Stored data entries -
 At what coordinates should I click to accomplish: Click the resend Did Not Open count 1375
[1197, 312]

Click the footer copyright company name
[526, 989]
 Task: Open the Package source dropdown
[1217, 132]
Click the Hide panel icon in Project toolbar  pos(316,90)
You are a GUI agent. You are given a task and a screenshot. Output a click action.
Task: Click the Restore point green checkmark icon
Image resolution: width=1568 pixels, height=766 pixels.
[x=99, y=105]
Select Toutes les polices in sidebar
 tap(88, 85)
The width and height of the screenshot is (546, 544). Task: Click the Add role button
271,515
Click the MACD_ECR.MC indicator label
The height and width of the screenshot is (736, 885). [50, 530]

What this task involves -
Word for word, give back all the lines above.

Task solution -
 At what coordinates should I click to accomplish: Click the resend Did Not Open count 1375
[1197, 312]

Click the footer copyright company name
[526, 989]
 Task: Open the Package source dropdown
[1217, 132]
Click the Hide panel icon in Project toolbar  pos(316,90)
You are a GUI agent. You are given a task and a screenshot. Output a click action.
Task: Click the Restore point green checkmark icon
Image resolution: width=1568 pixels, height=766 pixels.
[x=99, y=105]
Select Toutes les polices in sidebar
 tap(88, 85)
The width and height of the screenshot is (546, 544). Task: Click the Add role button
271,515
Click the MACD_ECR.MC indicator label
The height and width of the screenshot is (736, 885). [50, 530]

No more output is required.